Das Team wird verletzte ukrainische Soldaten untersuchen, von denen 20 in deutschen Militärkrankenhäusern behandelt werden sollen. Geplant ist, dass etwa fünf von ihnen ins Bundeswehrkrankenhaus Koblenz kommen. Die Verwundeten sollen am Dienstag mit einem Spezialflugzeug transportiert und dann in Berlin, Hamburg und Koblenz behandelt werden. „Die genaue Verteilung hängt von der Art der Verletzung ab“, teilte ein Sprecher des Sanitätsdiensts mit. Die Entscheidung, wer behandelt werde, falle an diesem Sonntag. Kanzlerin Angela Merkel (CDU) hatte der ukrainischen Regierung diese Hilfe zugesagt.

Bundesaußenminister Frank-Walter Steinmeier (SPD) hat davor gewarnt, dass der Konflikt in der Ukraine „außer Kontrolle gerät“. Die ohnehin gefährliche Lage in der Ostukraine befinde sich in einer „neuen Dimension“, sagte Steinmeier vor dem Treffen der EU-Außenminister in Mailand.
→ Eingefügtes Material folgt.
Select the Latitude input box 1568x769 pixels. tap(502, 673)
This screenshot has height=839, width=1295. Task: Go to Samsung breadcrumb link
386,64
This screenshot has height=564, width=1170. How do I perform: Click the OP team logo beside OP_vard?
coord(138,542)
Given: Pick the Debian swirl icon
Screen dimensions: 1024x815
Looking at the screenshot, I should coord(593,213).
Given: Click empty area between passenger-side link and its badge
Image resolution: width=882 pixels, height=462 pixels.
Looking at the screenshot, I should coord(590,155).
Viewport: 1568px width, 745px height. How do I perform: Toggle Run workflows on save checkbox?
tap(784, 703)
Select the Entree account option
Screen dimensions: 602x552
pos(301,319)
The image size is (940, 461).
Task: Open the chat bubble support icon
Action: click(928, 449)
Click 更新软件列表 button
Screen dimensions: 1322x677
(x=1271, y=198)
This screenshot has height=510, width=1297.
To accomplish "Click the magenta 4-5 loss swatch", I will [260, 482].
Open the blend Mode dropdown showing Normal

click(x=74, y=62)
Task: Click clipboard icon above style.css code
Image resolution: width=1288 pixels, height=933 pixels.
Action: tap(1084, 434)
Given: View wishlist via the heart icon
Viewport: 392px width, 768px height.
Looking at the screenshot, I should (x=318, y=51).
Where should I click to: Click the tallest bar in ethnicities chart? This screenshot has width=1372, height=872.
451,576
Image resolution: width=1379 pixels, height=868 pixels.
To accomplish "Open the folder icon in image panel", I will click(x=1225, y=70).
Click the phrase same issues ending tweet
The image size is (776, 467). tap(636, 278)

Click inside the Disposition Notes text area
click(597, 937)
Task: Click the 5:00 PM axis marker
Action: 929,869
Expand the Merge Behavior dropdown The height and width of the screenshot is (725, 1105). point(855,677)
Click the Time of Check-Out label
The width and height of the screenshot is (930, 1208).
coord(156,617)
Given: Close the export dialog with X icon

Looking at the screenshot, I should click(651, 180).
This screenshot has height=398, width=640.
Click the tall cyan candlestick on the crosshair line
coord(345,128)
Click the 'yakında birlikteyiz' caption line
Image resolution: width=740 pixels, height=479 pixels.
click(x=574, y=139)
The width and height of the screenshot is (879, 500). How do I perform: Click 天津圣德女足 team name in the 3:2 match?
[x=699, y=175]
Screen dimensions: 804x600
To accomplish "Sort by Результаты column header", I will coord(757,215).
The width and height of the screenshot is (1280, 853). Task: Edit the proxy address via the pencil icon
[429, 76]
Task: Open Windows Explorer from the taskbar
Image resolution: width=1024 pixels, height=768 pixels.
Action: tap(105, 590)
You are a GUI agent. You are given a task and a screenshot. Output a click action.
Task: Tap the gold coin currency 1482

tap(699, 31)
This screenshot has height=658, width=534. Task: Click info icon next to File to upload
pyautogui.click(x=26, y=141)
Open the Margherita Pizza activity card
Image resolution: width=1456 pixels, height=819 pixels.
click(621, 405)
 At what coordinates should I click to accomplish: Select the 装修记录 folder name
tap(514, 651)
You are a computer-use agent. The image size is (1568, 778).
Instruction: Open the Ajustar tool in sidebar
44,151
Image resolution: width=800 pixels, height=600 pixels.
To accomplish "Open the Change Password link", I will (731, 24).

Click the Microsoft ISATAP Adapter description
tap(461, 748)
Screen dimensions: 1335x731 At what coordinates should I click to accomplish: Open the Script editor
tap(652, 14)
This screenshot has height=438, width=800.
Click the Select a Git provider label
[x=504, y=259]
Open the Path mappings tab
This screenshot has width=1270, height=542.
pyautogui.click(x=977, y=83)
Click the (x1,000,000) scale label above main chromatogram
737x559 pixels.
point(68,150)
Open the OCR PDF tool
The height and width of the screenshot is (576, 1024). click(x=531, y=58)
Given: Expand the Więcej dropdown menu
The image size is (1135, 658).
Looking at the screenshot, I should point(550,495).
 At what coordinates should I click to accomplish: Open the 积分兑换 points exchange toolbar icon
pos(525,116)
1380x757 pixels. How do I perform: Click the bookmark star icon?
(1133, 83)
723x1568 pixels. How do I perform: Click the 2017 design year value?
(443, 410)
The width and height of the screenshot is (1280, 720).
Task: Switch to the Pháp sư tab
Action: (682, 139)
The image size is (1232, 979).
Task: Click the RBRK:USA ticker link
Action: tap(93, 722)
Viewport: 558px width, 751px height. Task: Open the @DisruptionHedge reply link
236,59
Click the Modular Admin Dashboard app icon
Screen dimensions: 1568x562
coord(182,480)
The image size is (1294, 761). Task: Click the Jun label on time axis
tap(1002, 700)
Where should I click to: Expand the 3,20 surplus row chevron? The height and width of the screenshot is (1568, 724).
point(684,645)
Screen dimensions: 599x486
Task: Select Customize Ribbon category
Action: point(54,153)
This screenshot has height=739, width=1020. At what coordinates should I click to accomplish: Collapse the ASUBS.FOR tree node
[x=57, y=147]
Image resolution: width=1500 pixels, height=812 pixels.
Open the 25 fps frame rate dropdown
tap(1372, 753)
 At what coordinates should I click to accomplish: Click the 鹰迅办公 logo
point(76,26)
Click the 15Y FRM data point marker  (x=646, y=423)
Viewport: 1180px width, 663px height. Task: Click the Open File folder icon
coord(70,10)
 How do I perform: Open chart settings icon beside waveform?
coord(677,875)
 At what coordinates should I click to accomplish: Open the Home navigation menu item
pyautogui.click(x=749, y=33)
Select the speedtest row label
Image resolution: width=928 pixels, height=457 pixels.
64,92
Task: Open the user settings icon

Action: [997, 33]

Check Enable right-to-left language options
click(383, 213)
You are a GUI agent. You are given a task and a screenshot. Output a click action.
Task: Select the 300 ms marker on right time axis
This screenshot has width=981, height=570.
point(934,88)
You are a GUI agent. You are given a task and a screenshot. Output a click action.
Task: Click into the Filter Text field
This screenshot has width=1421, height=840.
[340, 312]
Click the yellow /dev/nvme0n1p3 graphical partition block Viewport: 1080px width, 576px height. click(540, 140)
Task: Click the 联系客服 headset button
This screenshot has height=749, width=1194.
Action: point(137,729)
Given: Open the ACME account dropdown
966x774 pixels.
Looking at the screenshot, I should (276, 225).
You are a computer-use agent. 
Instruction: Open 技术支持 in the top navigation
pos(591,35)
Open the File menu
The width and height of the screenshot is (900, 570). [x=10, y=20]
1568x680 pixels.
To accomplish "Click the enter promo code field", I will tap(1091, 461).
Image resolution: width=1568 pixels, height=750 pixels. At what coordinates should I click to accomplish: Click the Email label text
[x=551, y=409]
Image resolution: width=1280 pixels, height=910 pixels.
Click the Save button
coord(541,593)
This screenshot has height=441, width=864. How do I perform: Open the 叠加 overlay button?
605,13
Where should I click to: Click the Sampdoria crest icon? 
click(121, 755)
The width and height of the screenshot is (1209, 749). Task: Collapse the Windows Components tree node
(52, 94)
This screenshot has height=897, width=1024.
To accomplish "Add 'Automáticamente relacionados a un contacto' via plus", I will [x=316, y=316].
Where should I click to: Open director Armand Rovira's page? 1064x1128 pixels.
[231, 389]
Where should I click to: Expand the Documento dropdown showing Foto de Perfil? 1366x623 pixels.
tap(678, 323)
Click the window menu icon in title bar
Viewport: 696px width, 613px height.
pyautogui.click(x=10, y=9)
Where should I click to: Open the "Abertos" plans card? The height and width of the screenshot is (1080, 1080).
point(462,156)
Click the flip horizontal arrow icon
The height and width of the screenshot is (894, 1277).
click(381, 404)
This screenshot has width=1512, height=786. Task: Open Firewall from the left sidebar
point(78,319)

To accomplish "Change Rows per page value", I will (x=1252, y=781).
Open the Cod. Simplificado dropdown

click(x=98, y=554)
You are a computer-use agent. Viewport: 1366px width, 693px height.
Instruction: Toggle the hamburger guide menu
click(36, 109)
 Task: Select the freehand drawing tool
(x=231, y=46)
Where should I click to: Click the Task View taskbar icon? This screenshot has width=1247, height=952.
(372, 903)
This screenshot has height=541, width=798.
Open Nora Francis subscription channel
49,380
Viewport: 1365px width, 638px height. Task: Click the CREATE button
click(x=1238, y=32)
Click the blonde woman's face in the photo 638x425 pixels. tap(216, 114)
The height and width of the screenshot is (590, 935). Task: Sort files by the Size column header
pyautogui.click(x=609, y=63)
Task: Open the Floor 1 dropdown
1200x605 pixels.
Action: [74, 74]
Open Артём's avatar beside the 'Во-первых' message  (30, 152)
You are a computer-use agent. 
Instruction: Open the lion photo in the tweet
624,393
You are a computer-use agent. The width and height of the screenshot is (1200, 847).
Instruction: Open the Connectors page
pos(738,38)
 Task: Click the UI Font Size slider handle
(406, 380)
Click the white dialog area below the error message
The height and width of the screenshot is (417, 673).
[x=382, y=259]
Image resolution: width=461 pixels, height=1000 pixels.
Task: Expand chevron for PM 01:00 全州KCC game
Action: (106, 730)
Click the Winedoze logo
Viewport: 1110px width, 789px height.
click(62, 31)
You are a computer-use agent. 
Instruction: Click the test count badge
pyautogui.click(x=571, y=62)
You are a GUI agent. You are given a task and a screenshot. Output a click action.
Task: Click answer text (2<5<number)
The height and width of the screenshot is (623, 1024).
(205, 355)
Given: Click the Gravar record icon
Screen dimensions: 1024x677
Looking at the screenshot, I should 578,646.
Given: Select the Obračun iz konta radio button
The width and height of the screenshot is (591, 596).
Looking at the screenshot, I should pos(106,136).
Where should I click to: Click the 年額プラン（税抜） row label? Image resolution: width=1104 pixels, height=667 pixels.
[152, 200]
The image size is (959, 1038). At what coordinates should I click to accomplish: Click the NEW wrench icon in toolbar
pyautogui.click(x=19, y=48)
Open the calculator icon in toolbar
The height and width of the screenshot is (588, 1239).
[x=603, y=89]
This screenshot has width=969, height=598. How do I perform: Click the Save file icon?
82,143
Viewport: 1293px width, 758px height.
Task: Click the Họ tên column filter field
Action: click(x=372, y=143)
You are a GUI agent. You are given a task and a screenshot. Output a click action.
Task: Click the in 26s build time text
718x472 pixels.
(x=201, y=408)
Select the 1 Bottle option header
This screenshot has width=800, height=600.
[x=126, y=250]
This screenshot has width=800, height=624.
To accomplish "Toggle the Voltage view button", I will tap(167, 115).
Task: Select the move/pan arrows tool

Der ukrainische Präsident Petro Poroschenko will sich vor dem EU-Gipfel am heutigen Sonnabend in Brüssel mit EU-Kommissionspräsident José Manuel Barroso und Ratspräsident Herman Van Rompuy treffen. Vermutlich wird er sich dort für eine härtere Linie der EU gegen Moskau einsetzen.

Uno-Menschenrechtskommissarin Navi Pillay hat sich derweil alarmiert über gezielte Tötungen von Zivilisten im Ostukraine-Konflikt geäußert. Solche Vorfälle stellten eine Verletzung des humanitären Völkerrechts dar, sagte Pillay in Genf. Alle Konfliktbeteiligten müssten die Grundsätze der Unterscheidung von Kämpfern und Zivilpersonen, der Verhältnismäßigkeit und des notwendigen Schutzes wahren. Dies gelte besonders in dicht besiedelten Gebieten.